> [TASK]: I need the lines below from the one with "[alecflett] (39, 2239)" down to the one with "Comment 15 (32, 1378)" reproduced exactly, both ends included, and nothing else.

> [DATA SHOWN]:
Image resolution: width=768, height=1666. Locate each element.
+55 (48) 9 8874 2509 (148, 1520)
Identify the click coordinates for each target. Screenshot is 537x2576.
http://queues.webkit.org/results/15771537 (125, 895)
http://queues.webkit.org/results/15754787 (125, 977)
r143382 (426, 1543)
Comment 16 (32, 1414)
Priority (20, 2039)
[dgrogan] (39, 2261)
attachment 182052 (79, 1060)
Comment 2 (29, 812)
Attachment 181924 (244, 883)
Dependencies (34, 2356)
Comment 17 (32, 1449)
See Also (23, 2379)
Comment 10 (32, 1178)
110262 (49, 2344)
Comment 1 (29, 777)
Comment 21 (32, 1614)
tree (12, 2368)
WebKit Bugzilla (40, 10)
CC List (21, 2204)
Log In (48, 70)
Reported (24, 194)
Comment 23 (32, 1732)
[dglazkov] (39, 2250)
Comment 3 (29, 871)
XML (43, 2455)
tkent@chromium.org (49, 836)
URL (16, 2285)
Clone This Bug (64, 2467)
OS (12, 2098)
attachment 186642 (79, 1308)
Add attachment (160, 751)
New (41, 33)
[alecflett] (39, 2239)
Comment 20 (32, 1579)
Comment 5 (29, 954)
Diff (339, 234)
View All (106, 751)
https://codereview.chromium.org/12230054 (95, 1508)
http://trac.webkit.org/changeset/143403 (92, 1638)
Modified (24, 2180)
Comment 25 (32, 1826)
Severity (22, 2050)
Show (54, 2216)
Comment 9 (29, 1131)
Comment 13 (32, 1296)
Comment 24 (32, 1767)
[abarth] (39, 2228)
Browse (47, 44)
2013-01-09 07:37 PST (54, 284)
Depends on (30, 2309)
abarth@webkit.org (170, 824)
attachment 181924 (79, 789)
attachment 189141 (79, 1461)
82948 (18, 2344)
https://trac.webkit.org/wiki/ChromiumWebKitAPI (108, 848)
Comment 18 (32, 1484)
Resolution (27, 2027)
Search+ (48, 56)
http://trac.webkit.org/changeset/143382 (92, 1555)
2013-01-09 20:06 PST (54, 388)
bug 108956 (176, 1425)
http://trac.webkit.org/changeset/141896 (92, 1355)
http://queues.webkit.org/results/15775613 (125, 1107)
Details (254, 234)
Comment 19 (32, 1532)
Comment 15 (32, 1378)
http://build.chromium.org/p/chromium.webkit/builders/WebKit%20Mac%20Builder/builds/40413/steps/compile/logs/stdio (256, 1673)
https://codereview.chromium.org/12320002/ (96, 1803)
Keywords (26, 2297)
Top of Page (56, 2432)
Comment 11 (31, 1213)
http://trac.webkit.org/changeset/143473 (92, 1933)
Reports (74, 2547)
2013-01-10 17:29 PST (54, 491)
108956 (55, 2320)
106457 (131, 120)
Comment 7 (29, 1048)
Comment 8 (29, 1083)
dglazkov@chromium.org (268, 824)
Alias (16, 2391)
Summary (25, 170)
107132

> [ANSWER SECTION]:
[alecflett] (39, 2239)
Comment 20 (32, 1579)
Comment 5 (29, 954)
Diff (339, 234)
View All (106, 751)
https://codereview.chromium.org/12230054 (95, 1508)
http://trac.webkit.org/changeset/143403 (92, 1638)
Modified (24, 2180)
Comment 25 (32, 1826)
Severity (22, 2050)
Show (54, 2216)
Comment 9 (29, 1131)
Comment 13 (32, 1296)
Comment 24 (32, 1767)
[abarth] (39, 2228)
Browse (47, 44)
2013-01-09 07:37 PST (54, 284)
Depends on (30, 2309)
abarth@webkit.org (170, 824)
attachment 181924 (79, 789)
attachment 189141 (79, 1461)
82948 (18, 2344)
https://trac.webkit.org/wiki/ChromiumWebKitAPI (108, 848)
Comment 18 (32, 1484)
Resolution (27, 2027)
Search+ (48, 56)
http://trac.webkit.org/changeset/143382 (92, 1555)
2013-01-09 20:06 PST (54, 388)
bug 108956 (176, 1425)
http://trac.webkit.org/changeset/141896 (92, 1355)
http://queues.webkit.org/results/15775613 (125, 1107)
Details (254, 234)
Comment 19 (32, 1532)
Comment 15 (32, 1378)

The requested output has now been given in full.